PROBLEM:
Once the data has been read, return all of it precisely as written.

DATA TO PROCESS:
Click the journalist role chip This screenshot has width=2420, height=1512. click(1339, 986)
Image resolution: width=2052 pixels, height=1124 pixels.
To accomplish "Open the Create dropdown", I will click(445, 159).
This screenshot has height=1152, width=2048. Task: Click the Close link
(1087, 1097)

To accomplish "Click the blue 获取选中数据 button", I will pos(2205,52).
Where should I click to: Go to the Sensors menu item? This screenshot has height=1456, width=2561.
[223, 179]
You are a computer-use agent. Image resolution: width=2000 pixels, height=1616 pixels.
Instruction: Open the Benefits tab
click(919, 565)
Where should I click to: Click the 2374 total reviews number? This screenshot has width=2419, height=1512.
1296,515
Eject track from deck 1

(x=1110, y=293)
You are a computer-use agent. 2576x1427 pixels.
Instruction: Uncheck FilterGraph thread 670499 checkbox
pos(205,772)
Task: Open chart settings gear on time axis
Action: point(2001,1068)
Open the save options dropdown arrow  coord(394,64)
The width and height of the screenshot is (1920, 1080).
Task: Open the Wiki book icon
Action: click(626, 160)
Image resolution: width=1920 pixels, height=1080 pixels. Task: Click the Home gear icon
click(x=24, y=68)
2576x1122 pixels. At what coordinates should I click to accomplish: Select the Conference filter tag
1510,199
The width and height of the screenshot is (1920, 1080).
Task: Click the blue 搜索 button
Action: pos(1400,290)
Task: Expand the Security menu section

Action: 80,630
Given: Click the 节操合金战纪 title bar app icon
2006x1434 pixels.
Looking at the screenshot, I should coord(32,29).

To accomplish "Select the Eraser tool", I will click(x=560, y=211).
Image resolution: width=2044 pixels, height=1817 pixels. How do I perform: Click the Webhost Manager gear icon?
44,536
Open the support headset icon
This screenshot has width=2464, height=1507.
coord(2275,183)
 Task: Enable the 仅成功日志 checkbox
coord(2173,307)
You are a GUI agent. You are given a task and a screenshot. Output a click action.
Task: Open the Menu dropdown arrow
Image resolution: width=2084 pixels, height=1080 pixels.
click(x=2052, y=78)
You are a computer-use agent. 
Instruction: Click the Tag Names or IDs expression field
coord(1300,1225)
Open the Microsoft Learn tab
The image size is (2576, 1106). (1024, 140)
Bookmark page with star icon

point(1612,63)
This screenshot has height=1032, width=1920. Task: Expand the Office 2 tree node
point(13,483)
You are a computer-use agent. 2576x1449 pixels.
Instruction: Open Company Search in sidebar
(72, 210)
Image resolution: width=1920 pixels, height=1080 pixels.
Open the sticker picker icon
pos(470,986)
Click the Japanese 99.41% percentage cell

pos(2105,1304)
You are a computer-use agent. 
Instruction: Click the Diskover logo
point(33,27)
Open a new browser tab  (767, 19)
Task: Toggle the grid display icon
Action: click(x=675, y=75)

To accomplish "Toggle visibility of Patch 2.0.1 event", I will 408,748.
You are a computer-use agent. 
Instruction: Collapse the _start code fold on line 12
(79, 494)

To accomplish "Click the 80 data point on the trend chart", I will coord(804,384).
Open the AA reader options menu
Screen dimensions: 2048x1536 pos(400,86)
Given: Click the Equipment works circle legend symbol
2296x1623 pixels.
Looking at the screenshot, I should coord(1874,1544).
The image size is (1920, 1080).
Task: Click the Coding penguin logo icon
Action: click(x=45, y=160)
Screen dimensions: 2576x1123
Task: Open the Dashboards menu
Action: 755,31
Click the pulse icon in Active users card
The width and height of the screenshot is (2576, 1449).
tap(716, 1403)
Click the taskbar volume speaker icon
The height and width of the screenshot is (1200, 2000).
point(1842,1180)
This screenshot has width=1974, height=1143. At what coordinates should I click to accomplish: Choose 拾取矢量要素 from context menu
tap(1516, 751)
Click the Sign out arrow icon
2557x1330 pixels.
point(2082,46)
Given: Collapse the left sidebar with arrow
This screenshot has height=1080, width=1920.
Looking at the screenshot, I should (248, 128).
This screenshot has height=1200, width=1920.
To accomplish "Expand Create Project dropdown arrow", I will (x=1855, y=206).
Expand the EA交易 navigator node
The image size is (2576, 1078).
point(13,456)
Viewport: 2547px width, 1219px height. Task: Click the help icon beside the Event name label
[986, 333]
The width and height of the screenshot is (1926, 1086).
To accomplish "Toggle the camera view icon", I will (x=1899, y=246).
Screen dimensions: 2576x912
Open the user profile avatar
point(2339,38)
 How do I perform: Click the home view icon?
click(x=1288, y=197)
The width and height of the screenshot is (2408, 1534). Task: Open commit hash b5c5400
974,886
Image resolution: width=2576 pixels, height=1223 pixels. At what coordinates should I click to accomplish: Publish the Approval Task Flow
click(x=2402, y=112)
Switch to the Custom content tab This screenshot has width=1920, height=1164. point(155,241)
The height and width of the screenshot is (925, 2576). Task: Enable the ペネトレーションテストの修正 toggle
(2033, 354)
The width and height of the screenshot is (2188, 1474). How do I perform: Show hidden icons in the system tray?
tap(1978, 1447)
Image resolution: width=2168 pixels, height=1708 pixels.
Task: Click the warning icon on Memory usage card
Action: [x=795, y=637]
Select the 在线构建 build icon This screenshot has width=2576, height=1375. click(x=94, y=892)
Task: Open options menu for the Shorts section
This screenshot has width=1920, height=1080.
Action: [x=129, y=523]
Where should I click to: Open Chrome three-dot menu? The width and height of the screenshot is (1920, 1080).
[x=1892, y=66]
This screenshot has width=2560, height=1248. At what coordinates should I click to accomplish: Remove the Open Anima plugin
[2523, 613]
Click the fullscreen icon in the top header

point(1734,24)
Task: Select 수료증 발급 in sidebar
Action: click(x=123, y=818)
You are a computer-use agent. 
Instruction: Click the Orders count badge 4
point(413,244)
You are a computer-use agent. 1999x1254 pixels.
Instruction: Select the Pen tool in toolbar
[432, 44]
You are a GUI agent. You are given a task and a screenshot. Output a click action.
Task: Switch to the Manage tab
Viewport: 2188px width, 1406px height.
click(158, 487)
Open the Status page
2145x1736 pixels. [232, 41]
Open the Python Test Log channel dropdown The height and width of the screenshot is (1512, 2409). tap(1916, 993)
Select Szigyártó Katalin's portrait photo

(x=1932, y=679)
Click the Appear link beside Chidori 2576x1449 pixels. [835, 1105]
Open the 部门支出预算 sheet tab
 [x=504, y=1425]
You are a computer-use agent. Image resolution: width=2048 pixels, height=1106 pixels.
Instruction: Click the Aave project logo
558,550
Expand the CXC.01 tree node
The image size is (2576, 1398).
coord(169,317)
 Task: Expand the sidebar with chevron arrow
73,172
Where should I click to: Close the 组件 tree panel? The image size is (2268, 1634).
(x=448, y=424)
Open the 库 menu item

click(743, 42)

OUTPUT OF THE EXERCISE:
Click the journalist role chip This screenshot has width=2420, height=1512. click(1339, 986)
Image resolution: width=2052 pixels, height=1124 pixels.
To accomplish "Open the Create dropdown", I will click(445, 159).
This screenshot has height=1152, width=2048. Task: Click the Close link
(1087, 1097)

To accomplish "Click the blue 获取选中数据 button", I will pos(2205,52).
Where should I click to: Go to the Sensors menu item? This screenshot has height=1456, width=2561.
[223, 179]
You are a computer-use agent. Image resolution: width=2000 pixels, height=1616 pixels.
Instruction: Open the Benefits tab
click(919, 565)
Where should I click to: Click the 2374 total reviews number? This screenshot has width=2419, height=1512.
1296,515
Eject track from deck 1

(x=1110, y=293)
You are a computer-use agent. 2576x1427 pixels.
Instruction: Uncheck FilterGraph thread 670499 checkbox
pos(205,772)
Task: Open chart settings gear on time axis
Action: point(2001,1068)
Open the save options dropdown arrow  coord(394,64)
The width and height of the screenshot is (1920, 1080).
Task: Open the Wiki book icon
Action: click(626, 160)
Image resolution: width=1920 pixels, height=1080 pixels. Task: Click the Home gear icon
click(x=24, y=68)
2576x1122 pixels. At what coordinates should I click to accomplish: Select the Conference filter tag
1510,199
The width and height of the screenshot is (1920, 1080).
Task: Click the blue 搜索 button
Action: pos(1400,290)
Task: Expand the Security menu section

Action: 80,630
Given: Click the 节操合金战纪 title bar app icon
2006x1434 pixels.
Looking at the screenshot, I should coord(32,29).

To accomplish "Select the Eraser tool", I will click(x=560, y=211).
Image resolution: width=2044 pixels, height=1817 pixels. How do I perform: Click the Webhost Manager gear icon?
44,536
Open the support headset icon
This screenshot has width=2464, height=1507.
coord(2275,183)
 Task: Enable the 仅成功日志 checkbox
coord(2173,307)
You are a GUI agent. You are given a task and a screenshot. Output a click action.
Task: Open the Menu dropdown arrow
Image resolution: width=2084 pixels, height=1080 pixels.
click(x=2052, y=78)
You are a computer-use agent. 
Instruction: Click the Tag Names or IDs expression field
coord(1300,1225)
Open the Microsoft Learn tab
The image size is (2576, 1106). (1024, 140)
Bookmark page with star icon

point(1612,63)
This screenshot has height=1032, width=1920. Task: Expand the Office 2 tree node
point(13,483)
You are a computer-use agent. 2576x1449 pixels.
Instruction: Open Company Search in sidebar
(72, 210)
Image resolution: width=1920 pixels, height=1080 pixels.
Open the sticker picker icon
pos(470,986)
Click the Japanese 99.41% percentage cell

pos(2105,1304)
You are a computer-use agent. 
Instruction: Click the Diskover logo
point(33,27)
Open a new browser tab  (767, 19)
Task: Toggle the grid display icon
Action: click(x=675, y=75)

To accomplish "Toggle visibility of Patch 2.0.1 event", I will 408,748.
You are a computer-use agent. 
Instruction: Collapse the _start code fold on line 12
(79, 494)

To accomplish "Click the 80 data point on the trend chart", I will coord(804,384).
Open the AA reader options menu
Screen dimensions: 2048x1536 pos(400,86)
Given: Click the Equipment works circle legend symbol
2296x1623 pixels.
Looking at the screenshot, I should coord(1874,1544).
The image size is (1920, 1080).
Task: Click the Coding penguin logo icon
Action: click(x=45, y=160)
Screen dimensions: 2576x1123
Task: Open the Dashboards menu
Action: 755,31
Click the pulse icon in Active users card
The width and height of the screenshot is (2576, 1449).
tap(716, 1403)
Click the taskbar volume speaker icon
The height and width of the screenshot is (1200, 2000).
point(1842,1180)
This screenshot has width=1974, height=1143. At what coordinates should I click to accomplish: Choose 拾取矢量要素 from context menu
tap(1516, 751)
Click the Sign out arrow icon
2557x1330 pixels.
point(2082,46)
Given: Collapse the left sidebar with arrow
This screenshot has height=1080, width=1920.
Looking at the screenshot, I should (248, 128).
This screenshot has height=1200, width=1920.
To accomplish "Expand Create Project dropdown arrow", I will (x=1855, y=206).
Expand the EA交易 navigator node
The image size is (2576, 1078).
point(13,456)
Viewport: 2547px width, 1219px height. Task: Click the help icon beside the Event name label
[986, 333]
The width and height of the screenshot is (1926, 1086).
To accomplish "Toggle the camera view icon", I will (x=1899, y=246).
Screen dimensions: 2576x912
Open the user profile avatar
point(2339,38)
 How do I perform: Click the home view icon?
click(x=1288, y=197)
The width and height of the screenshot is (2408, 1534). Task: Open commit hash b5c5400
974,886
Image resolution: width=2576 pixels, height=1223 pixels. At what coordinates should I click to accomplish: Publish the Approval Task Flow
click(x=2402, y=112)
Switch to the Custom content tab This screenshot has width=1920, height=1164. point(155,241)
The height and width of the screenshot is (925, 2576). Task: Enable the ペネトレーションテストの修正 toggle
(2033, 354)
The width and height of the screenshot is (2188, 1474). How do I perform: Show hidden icons in the system tray?
tap(1978, 1447)
Image resolution: width=2168 pixels, height=1708 pixels.
Task: Click the warning icon on Memory usage card
Action: [x=795, y=637]
Select the 在线构建 build icon This screenshot has width=2576, height=1375. click(x=94, y=892)
Task: Open options menu for the Shorts section
This screenshot has width=1920, height=1080.
Action: [x=129, y=523]
Where should I click to: Open Chrome three-dot menu? The width and height of the screenshot is (1920, 1080).
[x=1892, y=66]
This screenshot has width=2560, height=1248. At what coordinates should I click to accomplish: Remove the Open Anima plugin
[2523, 613]
Click the fullscreen icon in the top header

point(1734,24)
Task: Select 수료증 발급 in sidebar
Action: click(x=123, y=818)
You are a computer-use agent. 
Instruction: Click the Orders count badge 4
point(413,244)
You are a computer-use agent. 1999x1254 pixels.
Instruction: Select the Pen tool in toolbar
[432, 44]
You are a GUI agent. You are given a task and a screenshot. Output a click action.
Task: Switch to the Manage tab
Viewport: 2188px width, 1406px height.
click(158, 487)
Open the Status page
2145x1736 pixels. [232, 41]
Open the Python Test Log channel dropdown The height and width of the screenshot is (1512, 2409). tap(1916, 993)
Select Szigyártó Katalin's portrait photo

(x=1932, y=679)
Click the Appear link beside Chidori 2576x1449 pixels. [835, 1105]
Open the 部门支出预算 sheet tab
 [x=504, y=1425]
You are a computer-use agent. Image resolution: width=2048 pixels, height=1106 pixels.
Instruction: Click the Aave project logo
558,550
Expand the CXC.01 tree node
The image size is (2576, 1398).
coord(169,317)
 Task: Expand the sidebar with chevron arrow
73,172
Where should I click to: Close the 组件 tree panel? The image size is (2268, 1634).
(x=448, y=424)
Open the 库 menu item

click(743, 42)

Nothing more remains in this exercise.